On May 28, 2015, U.S. District Judge Lucy Koh in the Northern District of California certified a class of email users in a privacy action that claims Yahoo Inc. (“Yahoo”) violated the federal Stored Communications Act (“SCA”) and California’s Invasion of Privacy Act (“CIPA”) through its practice of scanning and analyzing emails of non-Yahoo Mail subscribers in order to display targeted ads to Yahoo Mail subscribers. In re Yahoo Mail Litigation, No. 13-CV-04980-LHK, (N.D. Cal. 2015). Plaintiffs are non-Yahoo Mail subscribers who sent emails to Yahoo Mail subscribers from non-Yahoo email accounts and allege that Yahoo routinely copies and extracts key words from emails and stores this information for later use. Plaintiffs allege that Yahoo’s practices violate § 2702(a)(1) of the SCA, which prohibits, among other items, divulging the contents of a communication without consent and § 631 of CIPA, which prohibits the recording or reading of any type of communication without the prior consent of all parties.

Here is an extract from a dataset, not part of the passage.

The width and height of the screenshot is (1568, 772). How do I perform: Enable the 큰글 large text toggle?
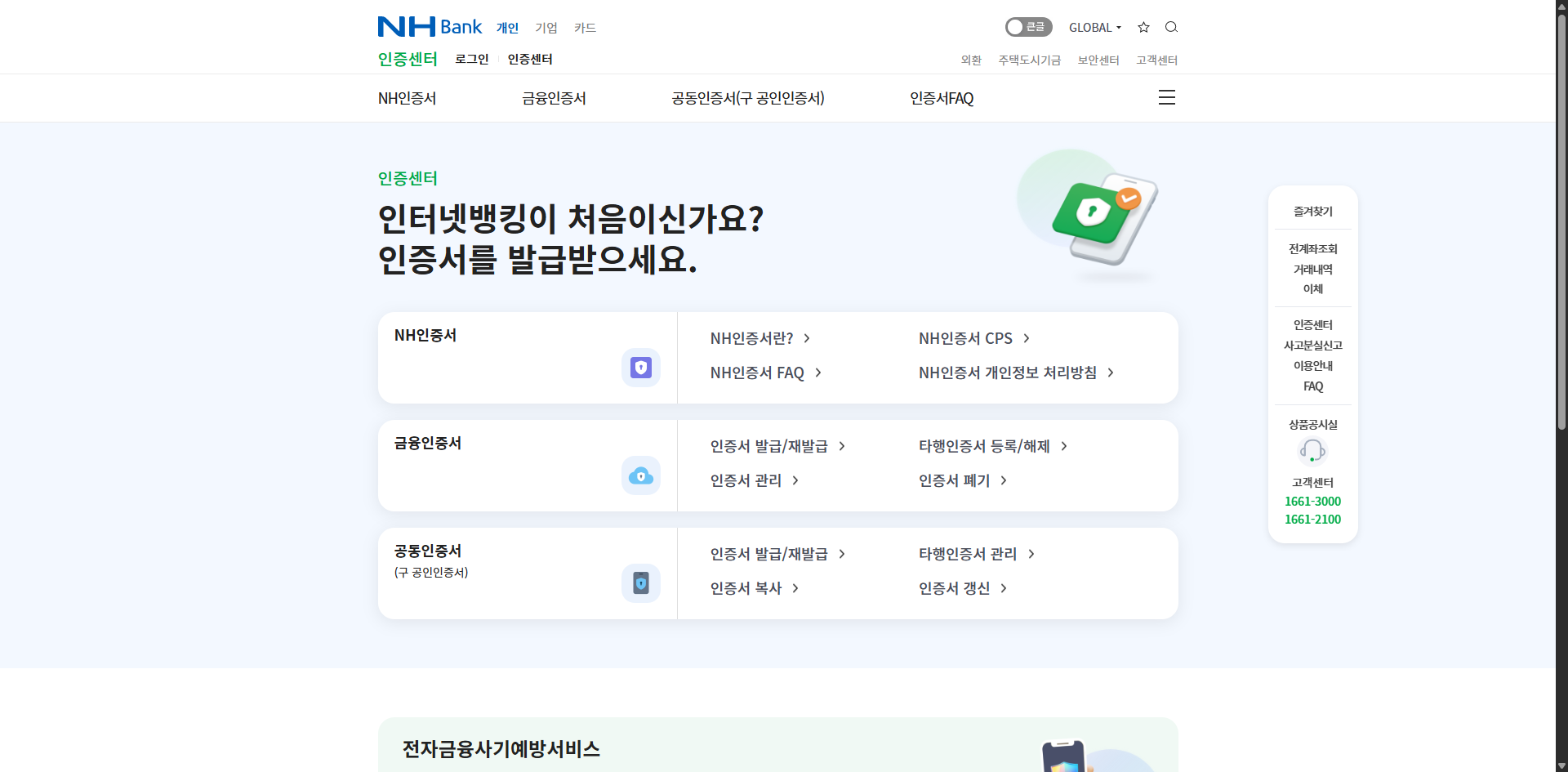1028,27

In light of the court’s prior decision in In re Google Inc. Gmail Litigation, No. 13-MD-2430-LHK (N.D. Cal. Mar. 18, 2014) which dealt with a very similar set of facts, the plaintiffs seek injunctive relief under Federal Rule of Civil Procedure 23(b)(2) instead of seeking class-wide damages under Rule 23(b)(3), which among other things, requires a showing of the predominance of common questions of law and fact and ascertainability of the members of the class. The injunctive relief sought would require Yahoo to cease scanning the emails of non-Yahoo Mail subscribers without consent, permanently delete all data Yahoo has collected and stored from non-Yahoo Mail subscribers without consent, and identify all individuals and entities with which Yahoo has shared or sold information or data collected from non-Yahoo Mail subscribers’ emails.

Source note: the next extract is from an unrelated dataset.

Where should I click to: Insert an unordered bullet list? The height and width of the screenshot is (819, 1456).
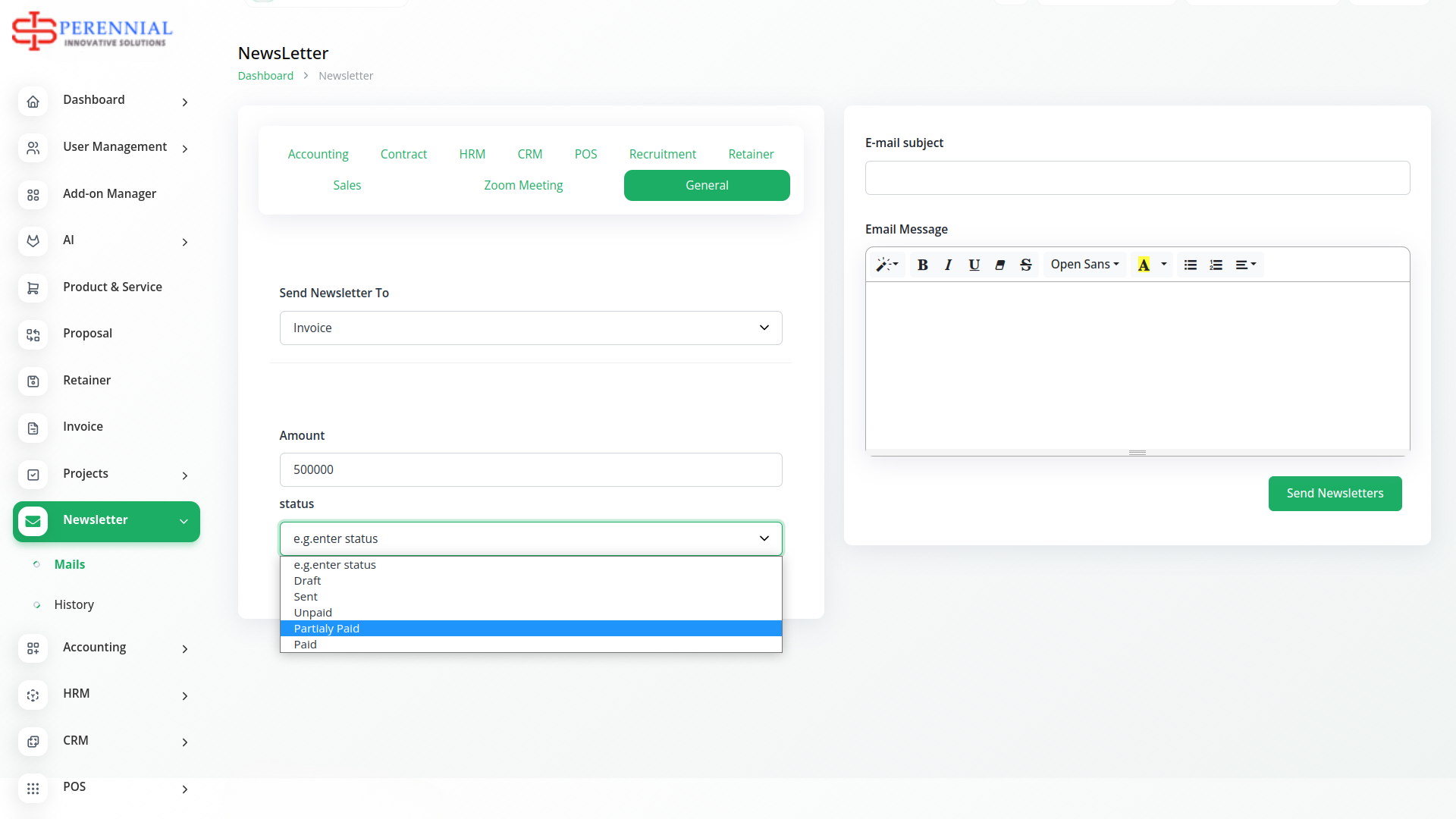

In finding that the plaintiffs satisfy all four requirements under Rule 23(a), the court stated that the numerosity requirement under Rule 23(a)(1) is satisfied because the estimation of potentially hundreds of thousands of class members is not disputed by plaintiffs and Yahoo. The court stated that Rule 23(a)(2)’s commonality element requires just a single common question and does not require that all issues be common. The court also identified common questions to the case, such as when and whether Yahoo intercepts emails and whether the contents are disclosed to third parties. With regard to typicality, the court held that Rule 23(a)(3) requires only that the plaintiffs’ claims are “reasonably co-extensive,” not “substantially identical” with the proposed class members’ claims. Plaintiffs and the proposed class members are subject to the same interception and scanning practices by Yahoo and the court held this was sufficient to satisfy the typicality requirement. The court also found the plaintiffs to be adequate class representatives pursuant to Rule 23(a)(4), and the plaintiffs’ strategic decision to only pursue certification of an injunctive relief class under Rule 23(b)(2) did not affect the plaintiffs’ adequacy to serve as class representatives. Here, the court also pointed out that certification of a Rule 23(b)(2) class does not preclude subsequent individual damages claims by class members.
The District Court held that the ascertainability requirement, an implied preliminary element of class certification, does not apply to Rule 23(b)(2) actions, due to the differences in nature and focus between Rule 23(b)(2) and Rule 23(b)(3) class actions. Rule 23(b)(3) classes require the opportunity to opt out by potential class members and individual notice, which places heightened importance on the clear identification of each potential class member. In contrast, because Rule 23(b)(2) classes are focused on injunctive or declaratory relief that can be granted to all members of the class (or to none of them), the identification of individual class members are less critical than in a Rule 23(b)(3) action.
The court also held that the proposed class satisfies the requirements of Rule 23(b)(2) by seeking uniform relief from the same interception and scanning processes applied to all emails sent to and from Yahoo Mail subscribers, which, the court also held, was a “pattern or practice that is generally applicable to the class as a whole.” Even if some class members are not injured by the challenged practice or do not want the requested relief, the certification of a class would be appropriate nonetheless, in the Court’s view, because unlike a (b)(3) class, the focus in a (b)(2) class is not on the claims of individual class members, but on whether the defendant engaged in a “common policy.”
In granting a California-only subclass as to plaintiffs’ CIPA claim, the court declined to certify a nationwide class under CIPA, and as a result, claims by nonresidents of California who are part of the class action would be governed by the wiretapping laws of the state where the class members reside. In administering the three-step government interest test, the court found that (i) there are material differences between CIPA and the wiretapping statutes of the other forty-nine states; (ii) the other forty-nine states have an interest in applying their own wiretapping laws; and (iii) the other forty nine states’ interests would be more impaired by the application of California law than would California’s interests by the application of other states’ wiretapping laws.